Higher education indicates some or completed technical training or college/university.

Hazardous alcohol use was determined as an AUDIT-C score of ≥4 among males and ≥3 among females.

Assessed for the period one month prior to study enrollment.

Assessed for the period three months prior to study enrollment.

Abbreviations: ARV: antiretroviral; N: number; SD: standard deviation.

We compared demographic and other characteristics in two groups of participants who had ARV drugs detected: the 39 participants who reported that they were on ART and the 33 participants who reported that they were not on ART (Table 1). The proportion of participants who reported that they were on ART differed by study site and educational level.

Accuracy of self-reported data on HIV testing history

We next used the results from ARV drug testing to analyze the accuracy of self-reported data on prior HIV testing. Among the 482 participants included in this report, 269 (55.8%) indicated that they were aware of their HIV-positive status prior to study entry (i.e., they reported that their last HIV test prior to study entry was positive). Self-reported data from the remaining 213 participants indicated that they were not aware of their HIV-positive status prior to study entry (36 reported that their last HIV test was negative, 26 reported that they did not know the result of their last HIV test, and 151 reported that they never had an HIV test prior to participating in the study).

We compared ARV test results to self-reported data to identify participants who were on ART (and therefore aware that they were HIV infected), but did not report having a prior HIV diagnosis to study staff. Among the 213 participants who did not report having a positive HIV test prior to study entry, 30 (14.1%) had ARV drugs detected at the enrollment visit (Figure 1C). To assess whether these participants were aware of their HIV status prior to study participation (before the screening visit), we tested the screening samples from these 30 participants for the presence of ARV drugs; 15 of the 30 participants had ARV drugs detected at the screening visit. This indicates that at least half of the 30 participants were aware of their HIV-positive status at screening, but did not report this to study staff.

In research studies, participants who test positive for HIV infection at study entry and do not report a prior diagnosis are usually classified as newly diagnosed; these people would not be expected to be on ART at study entry. In this study, the proportion of persons classified as newly diagnosed by self-report only was higher than the proportion of persons classified as newly diagnosed based on self-report plus ARV drug testing (213/482 [44.2%] vs. 183/482 [38.0%], p<0.001, Figure 2). A significant difference between the proportion of individuals classified as newly diagnosed based on self-report alone vs. self-report plus ARV drug testing was observed in Indonesia and Vietnam, but not in Ukraine (Figure 2).
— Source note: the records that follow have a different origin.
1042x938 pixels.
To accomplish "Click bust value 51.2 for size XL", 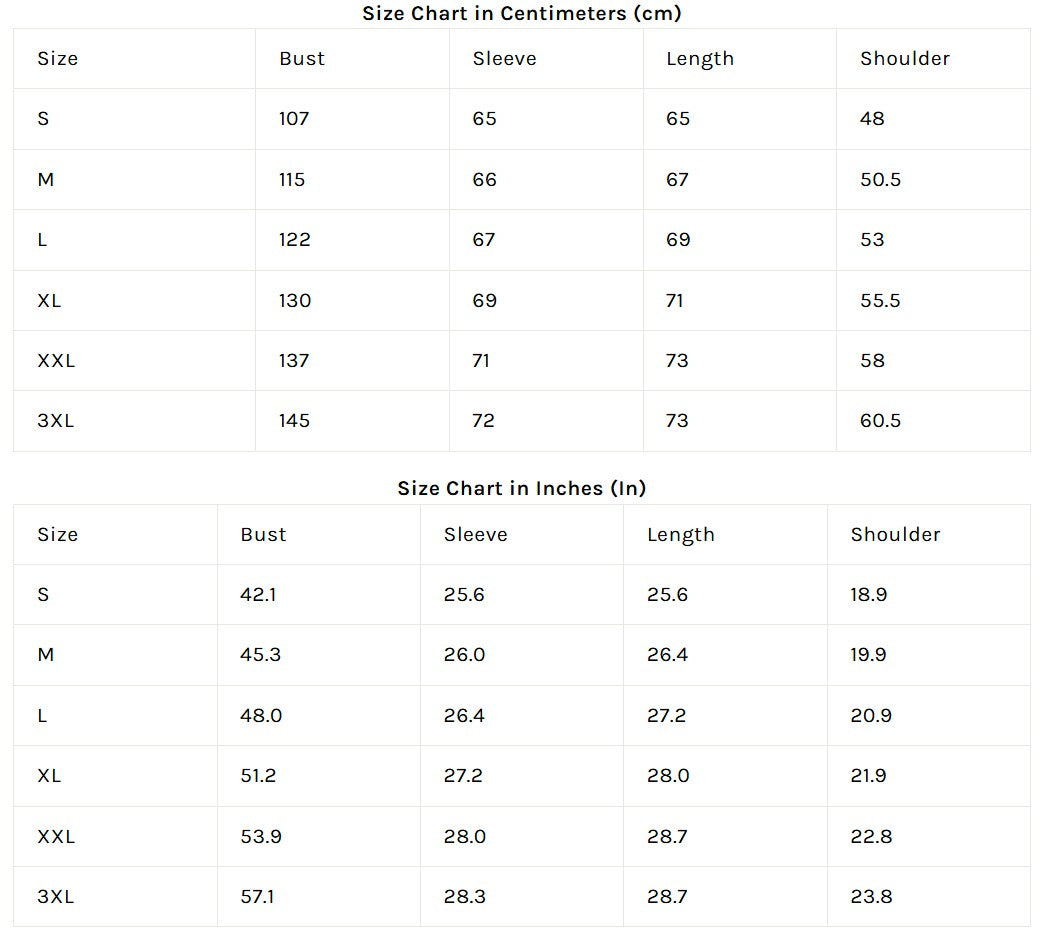I will (x=258, y=776).
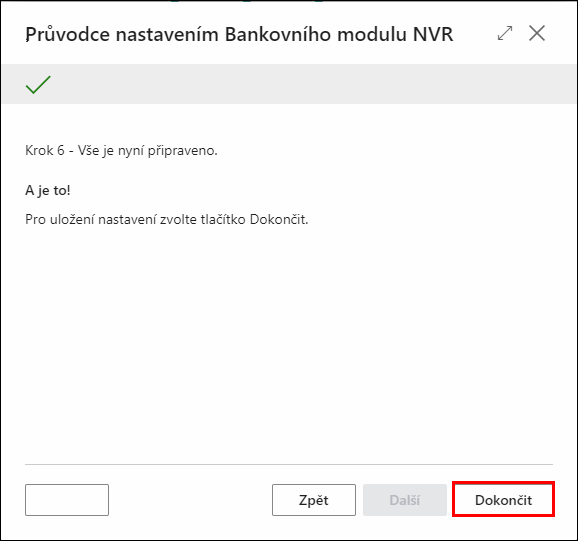Click the diagonal double-arrow icon in the header
The width and height of the screenshot is (578, 541).
(505, 34)
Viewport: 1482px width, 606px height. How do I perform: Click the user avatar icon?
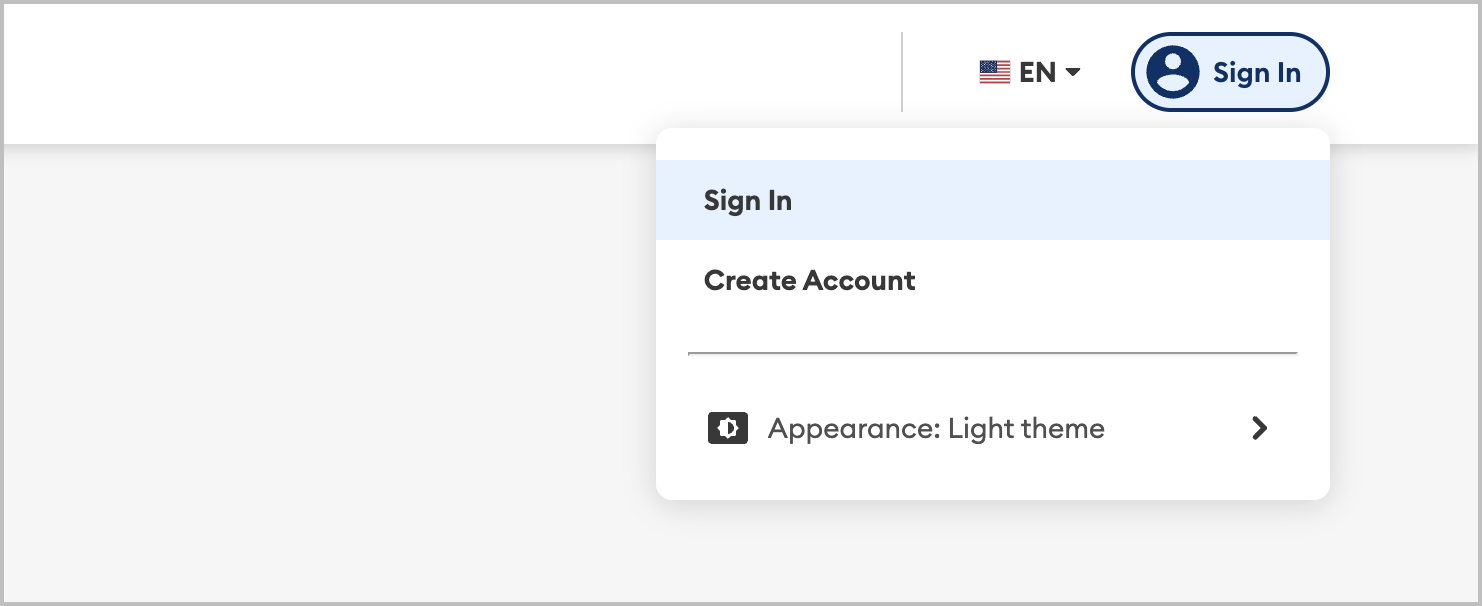coord(1172,72)
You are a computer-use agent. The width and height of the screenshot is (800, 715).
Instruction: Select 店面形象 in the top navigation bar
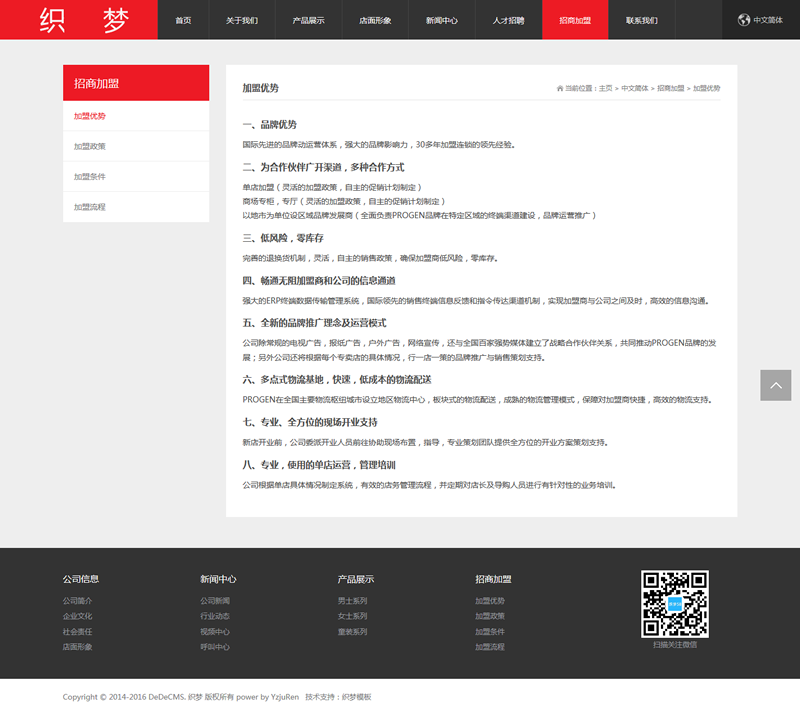[x=375, y=20]
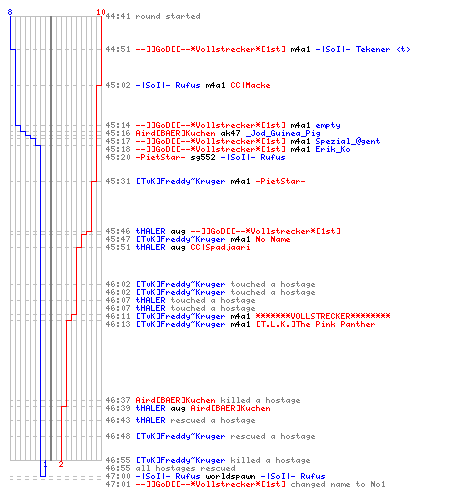Click victim '[T.L.K.]The Pink Panther'

[315, 324]
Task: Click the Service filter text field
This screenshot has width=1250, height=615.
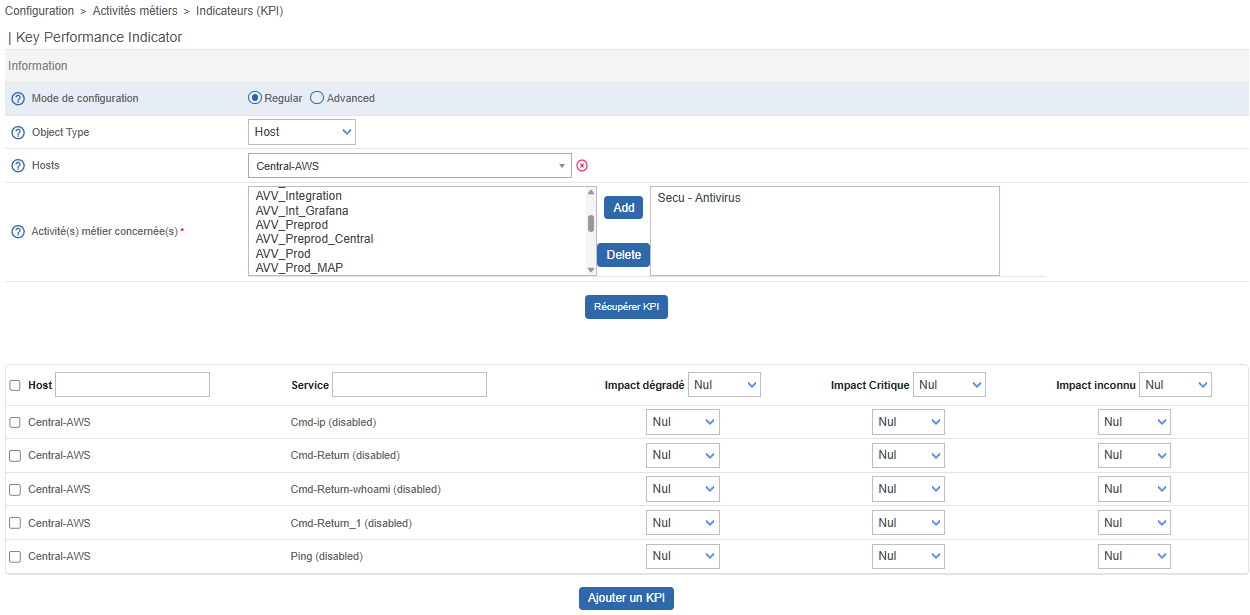Action: pos(409,385)
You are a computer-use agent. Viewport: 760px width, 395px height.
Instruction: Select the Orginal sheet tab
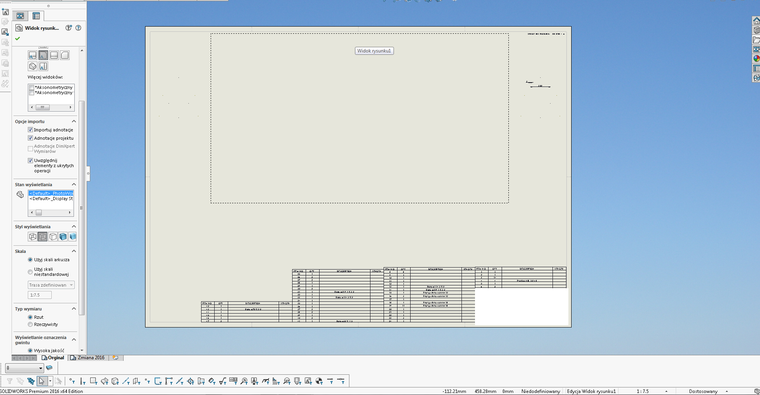pyautogui.click(x=53, y=358)
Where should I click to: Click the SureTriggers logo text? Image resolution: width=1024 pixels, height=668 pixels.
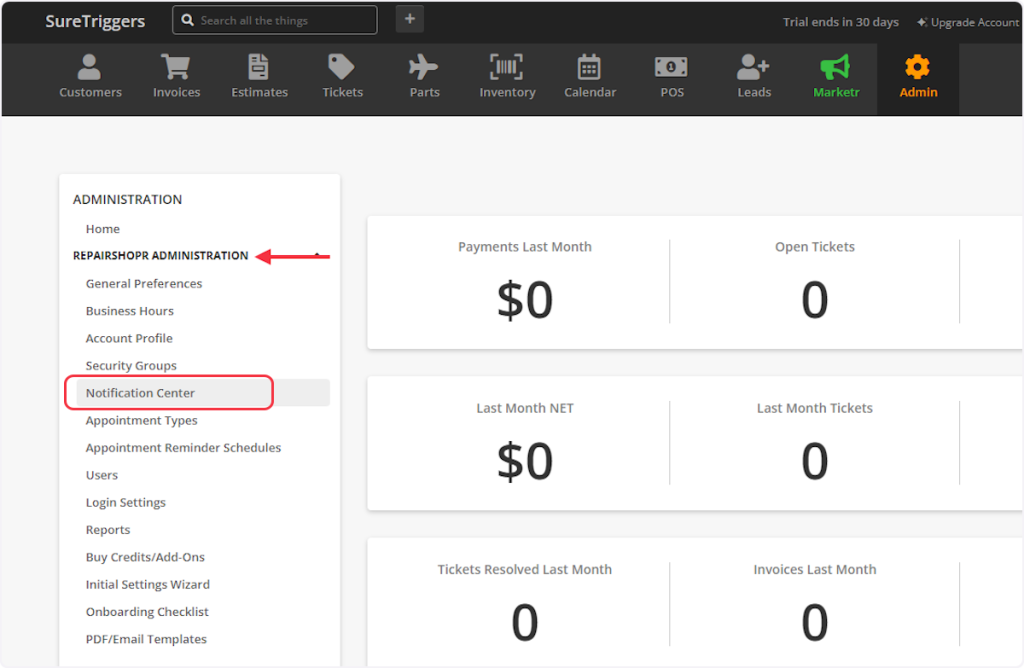click(96, 21)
Figure 2. — Study participants who test positive for HIV infection can be classified as newly diagnosed based on self-report only (e.g., if they do not report having a prior positive HIV test) or based on both self-report and antiretroviral (ARV) drug testing (e.g., if they do not report having a prior positive HIV test and also do not have ARV drugs detected in study samples). The figure compares the portion of HPTN 074 participants classified as newly diagnosed using these two approaches using the mid-p McNemar’s test; p<0.05 is considered significant. Results are shown for each study site and for the three sites combined (Total).

DISCUSSION

This study assessed the accuracy of self-reported HIV status in a clinical trial of PWID in Eastern Europe and Asia. The study has several key findings. First, almost half of the participants with ARV drugs detected did not report that they were on ART. Second, 25% of the participants who reported that they were on ART had no ARV drugs detected. Most of the participants who had drugs detected were on NNRTI-based ART. Because NNRTIs have relatively long half-lives, participants who did not have ARV drugs detected were most likely not on ART, or were on ART but had not taken their medication for a week or more. Third, 8% of participants who reported that they were not on ART had ARV drugs detected. Fourth, 14% of the participants who did not report having a positive HIV test prior to study entry were taking ARV drugs at the time of study enrollment, indicating that they were likely aware of their HIV-positive status.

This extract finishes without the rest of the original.